Cette inégalité a pour cause une affaire de contrat. Celles qui touchent Rs 5 200 ont été recrutées en 1995 et ont signé un contrat. Elles sont, de ce fait, reconnues par le gouvernement et bénéficient donc de certaines allocations et autres facilités. Les autres touchent seulement Rs 1 000 et ce depuis 2002. Elles ont été embauchées sous l'égide de la Parent Teachers Association et n'ont pas de contrat de travail. Pas de fiche de paie, pas de révision à la hausse de leurs salaires, comme c'est le cas chaque année pour les fonctionnaires.

Promesses dans l'air

Pour sa part, Sharmila Dusoyea, secrétaire de la PEEU, a attiré l'attention sur le fait que plusieurs missives ont été envoyées à Dharam Gokhool, ministre de l'Éducation, mais que seul un accusé de réception a été reçu. Par ailleurs, les cleaners avaient fait une demande avant le Budget pour que leurs salaires soient revus à la hausse, «mais ceux concernés au Pre-School Trust Fund ne font qu'avancer des dates et faire des promesses en l'air», soulignent Keswaree Fokeerdass, cleaner à l'école Duperré, à Mahébourg, et Ronhanbee Fokeerbux et Soobranee Jugurnauth, toutes deux travaillant dans deux établissement scolaires des Plaines­Wilhems. «Zot ti dir nou le premye zwiyet, apre zot inn dir la fin zwiyet nou lapey pou sanze, an fin de kont zot dir le 10 août kouma lekol

rantre nou pou gayn ogmantasyon me nou pa finn trouv narye ziska ler e nou finn ariv mois septembre.»

Salaire de misère

Entourées de leurs amies de travail, elles soulignent que «même pendant les vacances scolaires, nous sommes appelées à travailler.

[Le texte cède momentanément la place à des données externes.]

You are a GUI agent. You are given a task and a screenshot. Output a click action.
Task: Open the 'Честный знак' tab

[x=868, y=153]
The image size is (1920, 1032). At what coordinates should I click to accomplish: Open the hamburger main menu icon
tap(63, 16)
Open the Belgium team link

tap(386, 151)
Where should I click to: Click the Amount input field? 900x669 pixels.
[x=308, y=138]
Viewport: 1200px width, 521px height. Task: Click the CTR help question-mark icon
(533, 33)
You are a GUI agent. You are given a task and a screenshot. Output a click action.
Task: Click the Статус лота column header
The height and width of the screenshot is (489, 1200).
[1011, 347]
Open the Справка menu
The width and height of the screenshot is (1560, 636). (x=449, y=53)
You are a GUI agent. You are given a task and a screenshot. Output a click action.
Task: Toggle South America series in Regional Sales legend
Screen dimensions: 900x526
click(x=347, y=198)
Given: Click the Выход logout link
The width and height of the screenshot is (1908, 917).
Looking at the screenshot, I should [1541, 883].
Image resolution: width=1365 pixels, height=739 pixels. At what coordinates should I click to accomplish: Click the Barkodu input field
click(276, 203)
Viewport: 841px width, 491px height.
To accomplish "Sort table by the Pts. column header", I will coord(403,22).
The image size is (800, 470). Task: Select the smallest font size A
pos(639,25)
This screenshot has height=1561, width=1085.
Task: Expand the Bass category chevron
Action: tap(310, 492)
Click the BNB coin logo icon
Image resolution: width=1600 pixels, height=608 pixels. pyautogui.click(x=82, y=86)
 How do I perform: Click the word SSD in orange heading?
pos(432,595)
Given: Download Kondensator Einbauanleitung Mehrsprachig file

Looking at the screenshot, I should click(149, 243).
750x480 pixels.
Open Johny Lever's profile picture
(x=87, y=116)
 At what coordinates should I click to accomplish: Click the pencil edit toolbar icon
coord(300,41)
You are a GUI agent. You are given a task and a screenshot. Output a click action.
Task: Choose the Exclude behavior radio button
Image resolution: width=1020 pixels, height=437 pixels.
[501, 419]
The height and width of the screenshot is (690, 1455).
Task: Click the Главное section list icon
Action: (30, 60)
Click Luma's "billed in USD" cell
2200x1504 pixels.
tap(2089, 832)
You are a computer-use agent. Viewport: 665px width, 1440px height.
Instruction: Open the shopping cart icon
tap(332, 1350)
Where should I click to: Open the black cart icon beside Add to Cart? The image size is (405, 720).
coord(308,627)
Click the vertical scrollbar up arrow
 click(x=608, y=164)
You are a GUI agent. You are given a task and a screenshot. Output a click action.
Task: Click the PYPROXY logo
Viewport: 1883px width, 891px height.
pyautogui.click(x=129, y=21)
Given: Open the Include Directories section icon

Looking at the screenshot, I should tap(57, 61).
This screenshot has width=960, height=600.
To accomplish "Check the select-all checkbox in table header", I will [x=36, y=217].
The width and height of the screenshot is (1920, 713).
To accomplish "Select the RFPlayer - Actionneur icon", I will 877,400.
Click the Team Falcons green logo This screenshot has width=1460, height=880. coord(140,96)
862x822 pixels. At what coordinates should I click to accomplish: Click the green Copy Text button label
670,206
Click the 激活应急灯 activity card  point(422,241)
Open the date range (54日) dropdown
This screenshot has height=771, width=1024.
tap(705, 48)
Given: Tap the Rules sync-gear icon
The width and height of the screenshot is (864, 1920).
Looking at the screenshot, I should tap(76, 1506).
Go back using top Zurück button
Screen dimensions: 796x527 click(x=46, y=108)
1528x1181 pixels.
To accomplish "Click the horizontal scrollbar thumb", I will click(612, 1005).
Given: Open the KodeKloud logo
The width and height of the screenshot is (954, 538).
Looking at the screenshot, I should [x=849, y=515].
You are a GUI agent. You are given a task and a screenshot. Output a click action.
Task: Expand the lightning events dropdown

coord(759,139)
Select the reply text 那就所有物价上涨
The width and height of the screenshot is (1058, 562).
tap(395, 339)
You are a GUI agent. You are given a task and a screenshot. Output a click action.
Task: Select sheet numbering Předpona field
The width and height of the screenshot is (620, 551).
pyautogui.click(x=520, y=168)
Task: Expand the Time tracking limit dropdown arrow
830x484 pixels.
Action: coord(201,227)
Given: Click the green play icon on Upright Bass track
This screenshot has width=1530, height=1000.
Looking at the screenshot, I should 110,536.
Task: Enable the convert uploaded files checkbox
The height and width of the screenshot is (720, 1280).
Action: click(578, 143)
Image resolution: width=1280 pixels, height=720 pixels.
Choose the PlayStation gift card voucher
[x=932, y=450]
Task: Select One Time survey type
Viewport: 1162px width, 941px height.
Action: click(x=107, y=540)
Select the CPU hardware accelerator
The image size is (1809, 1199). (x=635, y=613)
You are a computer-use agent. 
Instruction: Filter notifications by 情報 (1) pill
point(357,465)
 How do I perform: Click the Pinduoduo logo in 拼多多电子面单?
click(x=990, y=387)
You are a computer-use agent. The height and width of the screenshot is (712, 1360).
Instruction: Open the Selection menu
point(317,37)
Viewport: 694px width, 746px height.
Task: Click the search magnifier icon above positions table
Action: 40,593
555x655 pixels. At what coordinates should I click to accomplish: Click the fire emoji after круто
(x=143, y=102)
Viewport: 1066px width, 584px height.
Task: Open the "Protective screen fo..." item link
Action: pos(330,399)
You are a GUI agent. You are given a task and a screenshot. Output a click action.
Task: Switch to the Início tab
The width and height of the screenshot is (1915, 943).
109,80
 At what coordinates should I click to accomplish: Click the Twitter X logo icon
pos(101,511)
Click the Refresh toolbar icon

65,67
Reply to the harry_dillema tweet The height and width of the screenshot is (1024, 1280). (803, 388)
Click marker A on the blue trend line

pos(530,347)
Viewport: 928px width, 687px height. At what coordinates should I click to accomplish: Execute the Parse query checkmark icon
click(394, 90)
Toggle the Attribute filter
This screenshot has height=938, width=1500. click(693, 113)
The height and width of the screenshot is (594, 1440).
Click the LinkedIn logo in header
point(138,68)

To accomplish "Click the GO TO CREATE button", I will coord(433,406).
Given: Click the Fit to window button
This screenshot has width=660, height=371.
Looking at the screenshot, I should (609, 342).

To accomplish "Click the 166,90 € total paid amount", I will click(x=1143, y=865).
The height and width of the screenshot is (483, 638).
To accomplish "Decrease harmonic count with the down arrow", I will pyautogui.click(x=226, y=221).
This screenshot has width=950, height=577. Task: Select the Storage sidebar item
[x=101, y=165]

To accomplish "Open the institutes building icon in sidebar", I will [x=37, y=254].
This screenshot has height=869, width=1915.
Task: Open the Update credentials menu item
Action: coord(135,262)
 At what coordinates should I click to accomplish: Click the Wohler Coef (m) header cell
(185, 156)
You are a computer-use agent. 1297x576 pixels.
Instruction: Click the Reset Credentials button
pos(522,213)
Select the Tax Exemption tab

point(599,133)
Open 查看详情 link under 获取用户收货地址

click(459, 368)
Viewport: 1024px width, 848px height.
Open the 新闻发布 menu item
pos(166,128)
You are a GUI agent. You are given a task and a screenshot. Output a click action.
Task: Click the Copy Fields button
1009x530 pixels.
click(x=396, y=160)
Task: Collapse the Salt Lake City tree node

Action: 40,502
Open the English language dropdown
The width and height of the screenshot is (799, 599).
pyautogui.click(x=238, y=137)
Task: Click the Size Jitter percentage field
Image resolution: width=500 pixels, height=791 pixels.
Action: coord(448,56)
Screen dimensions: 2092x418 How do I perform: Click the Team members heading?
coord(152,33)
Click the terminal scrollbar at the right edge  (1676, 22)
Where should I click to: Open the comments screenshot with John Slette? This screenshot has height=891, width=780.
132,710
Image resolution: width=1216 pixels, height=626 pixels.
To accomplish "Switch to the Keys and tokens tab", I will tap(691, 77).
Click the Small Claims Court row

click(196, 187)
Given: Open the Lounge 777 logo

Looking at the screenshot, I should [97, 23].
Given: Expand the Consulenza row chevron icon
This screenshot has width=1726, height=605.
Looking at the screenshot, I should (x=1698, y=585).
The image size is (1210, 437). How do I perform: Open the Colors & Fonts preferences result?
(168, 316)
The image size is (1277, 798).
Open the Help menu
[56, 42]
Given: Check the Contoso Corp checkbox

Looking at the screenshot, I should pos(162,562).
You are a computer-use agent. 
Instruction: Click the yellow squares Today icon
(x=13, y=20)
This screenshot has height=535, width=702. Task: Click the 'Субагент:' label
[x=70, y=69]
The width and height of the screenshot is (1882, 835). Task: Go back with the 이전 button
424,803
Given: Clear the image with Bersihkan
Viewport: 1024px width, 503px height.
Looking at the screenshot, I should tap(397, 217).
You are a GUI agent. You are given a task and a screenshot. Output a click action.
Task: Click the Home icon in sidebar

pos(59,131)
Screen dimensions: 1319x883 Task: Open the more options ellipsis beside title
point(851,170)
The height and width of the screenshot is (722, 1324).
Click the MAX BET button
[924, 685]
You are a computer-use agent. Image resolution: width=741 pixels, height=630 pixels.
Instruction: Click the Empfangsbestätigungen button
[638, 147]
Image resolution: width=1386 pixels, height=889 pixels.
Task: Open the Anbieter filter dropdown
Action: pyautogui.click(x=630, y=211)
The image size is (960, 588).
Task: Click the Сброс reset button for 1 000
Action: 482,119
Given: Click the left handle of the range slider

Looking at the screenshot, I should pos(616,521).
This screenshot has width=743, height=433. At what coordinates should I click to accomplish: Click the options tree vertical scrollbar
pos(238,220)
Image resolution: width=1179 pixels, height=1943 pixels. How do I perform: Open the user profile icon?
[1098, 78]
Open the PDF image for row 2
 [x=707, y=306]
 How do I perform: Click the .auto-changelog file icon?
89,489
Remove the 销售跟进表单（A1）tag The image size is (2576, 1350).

Cependant, si le jour de paie tombe pendant les vacances, nous devons attendre la rentrée pour être payées». Chaque jour, il faut balayer les classes, s'assurer que les fenêtres sont bien fermées, puis nettoyer la cour pour que les enfants puissent y jouer en sécurité. Et, souvent, elles sont sollicitées à tout moment de la journée pour changer les enfants, nettoyer les toilettes ou encore servir le thé aux membres du personnel. «Et tout cela pour un salaire de misère.»

Elles n'ont droit ni à une allocation de transport, ni à des congés. De plus, elles n'ont pas bénéficié de l'augmentation de leurs salaires à la fin du mois de juillet. Elles se disent outrées de la façon de faire des autorités. «Pena okenn lozik dan fason ki zot tret nou e si nou absant koup Rs 50 lor nou la pei.»

Salaire décent

La négociatrice de la PEEU affirme : «Elles sont lésées de leur droit. Minis pe donn Konstitisyon tou bann zanfan lekol parski li dir ki zot bizin o kouran zot drwa, me sa bann madam la pena okenn drwa ? Zot pa imin zot, koumanir zot dra pe bafue e zot enkoler.»

Face à l'augmentation des prix des denrées alimentaires et du coût de la vie, ces femmes ne savent plus à quel saint se vouer pour joindre les deux bouts. «Mo pa pe koz zis pou nou. Nou tou ena mem problem dan sa secter-la. Nou travay depi 8 h00 ziska 3 h00 e nou gayn zis Rs 1 000 par mois. Zour an zour tou kiksoz pe monte me nou lapey pe rest parey.»

C'est avec détresse que les cleaners, pour la plupart des mères de famille, ont déclaré à La Vie Catholique que «nous voulons des conditions de travail humaines» et un salaire décent. «Kan nou trouv zot tou pe gayn bonus e nou nou pa pe gayn enn sou an plis, nou leker extra fer mal.»